In the months leading up to my Bar Mitzvah, my father started making me come to Shabbos morning minyan at my shul, and at first, I really had no interest in attending. I was merely there to please my dad. Little did I know the good that would come of my attendance. After the service one morning, my father and I were invited to join a group of people for coffee. We went along and I remember my dad making sure I sat next to an incredibly tall, deep voiced man named Rabbi Joe Goldman. There are no words to describe the first conversation we had. He had a way of speaking and teaching that I had never encountered before. After this week, we went out for coffee nearly every week and we would just talk. Rabbi Joe taught me not only about the Torah and Jewish values, but the importance of taking time to learn from and with my elders.
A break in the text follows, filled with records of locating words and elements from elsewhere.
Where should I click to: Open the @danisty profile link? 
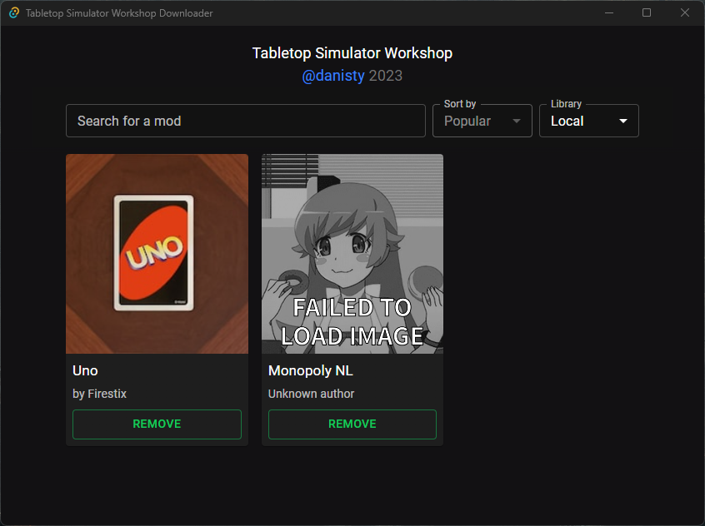coord(333,76)
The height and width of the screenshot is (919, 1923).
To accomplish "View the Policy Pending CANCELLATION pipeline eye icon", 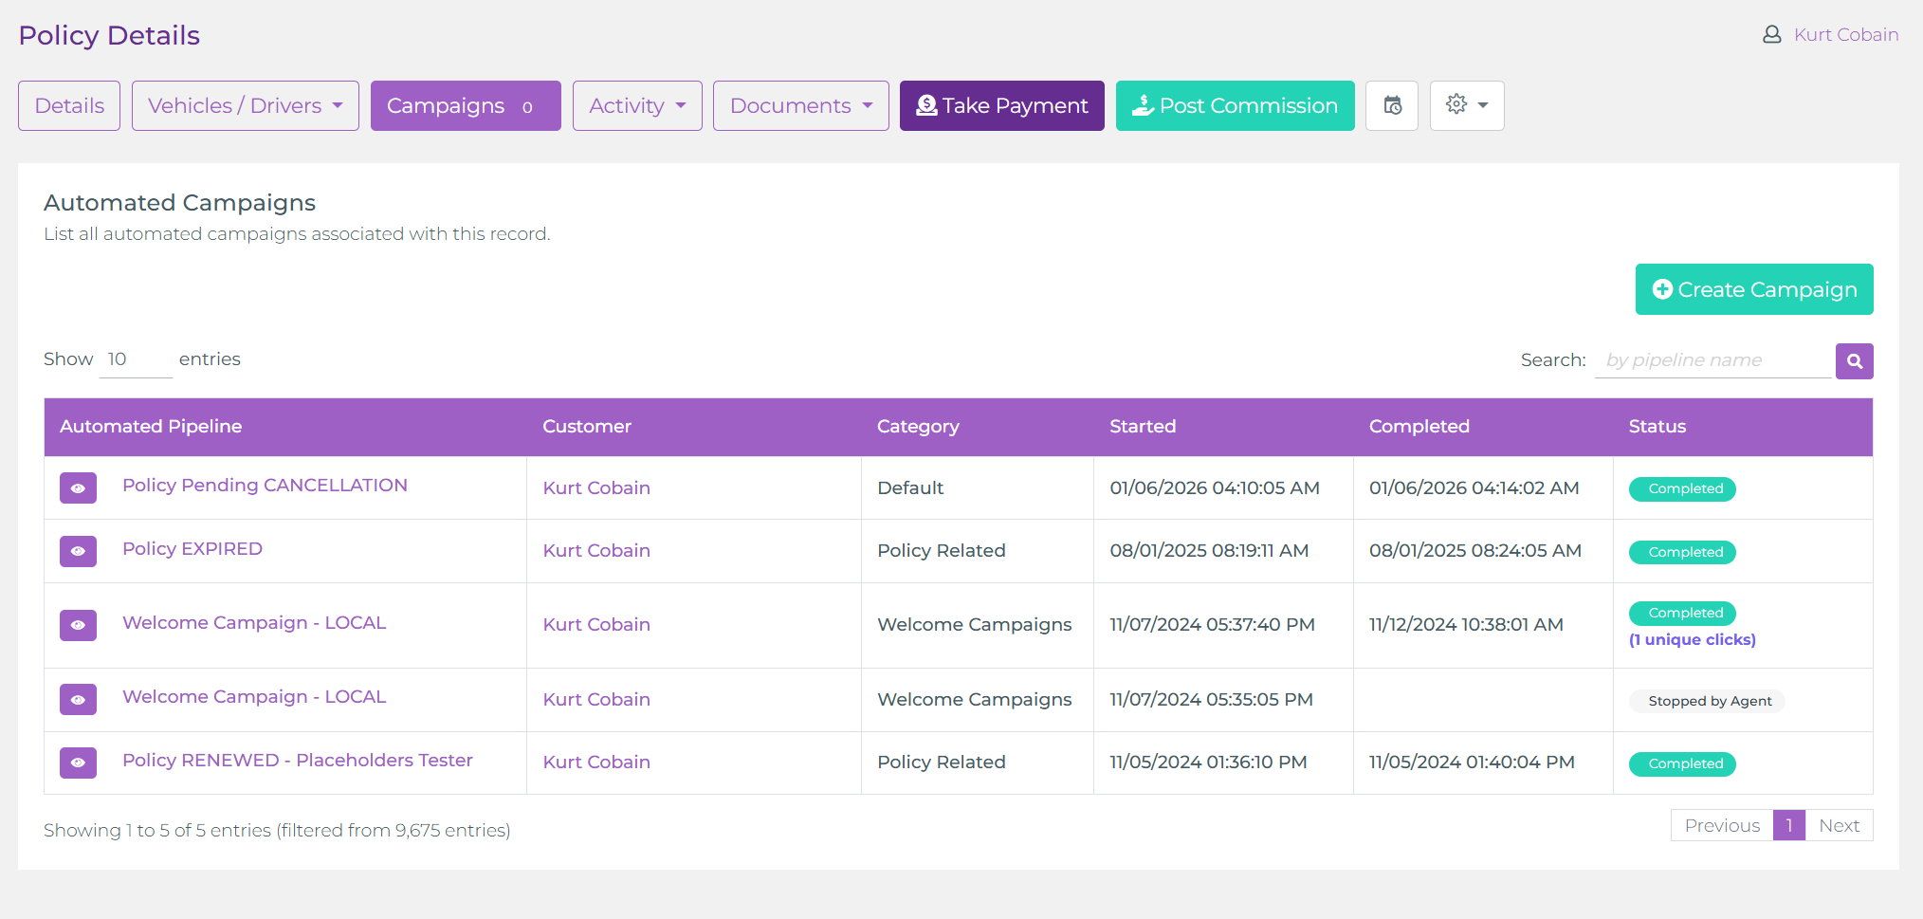I will [78, 488].
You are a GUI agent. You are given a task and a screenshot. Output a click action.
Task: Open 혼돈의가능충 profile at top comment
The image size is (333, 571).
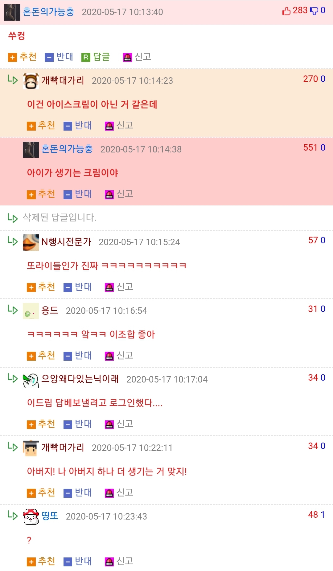[x=48, y=12]
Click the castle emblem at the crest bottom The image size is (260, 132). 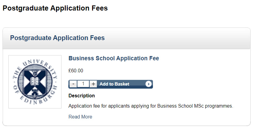(x=35, y=92)
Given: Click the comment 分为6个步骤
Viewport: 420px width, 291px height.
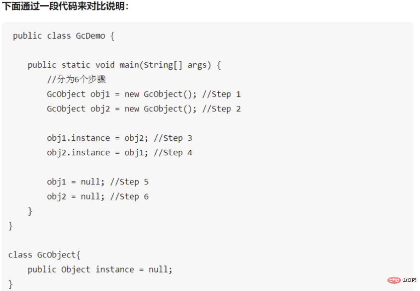Looking at the screenshot, I should (76, 80).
When Rabbi Joe passed away, I was very upset. This man who had taught me so much was out of my life forever. I had lost my connection to this generation that came before me. For nearly a year, I sustained this lack of connection. Then, I learned about the Better Together program. Through Better Together, I knew I would be able to reestablish my lost connection.
In the Torah, the phrase “that your days may be prolonged” is repeated many times. We are offered long life as a reward for doing mitzvot. We are told, “Honor your father and mother in order that your days will be prolonged on the land that the LORD your God is giving you.” And “Dispatch the mother [bird] and take the young that it shall be good for you and you will prolong your days.” By treating our parents with respect we are helping them prepare us to teach our children right from wrong, and how to go about living in our world. Then, they grow up and have their own children and the cycle continues. Not only are we working towards prolonging our lives when respecting our parents, but we’re working towards prolonging theirs, and our future children’s, and grandchildren’s.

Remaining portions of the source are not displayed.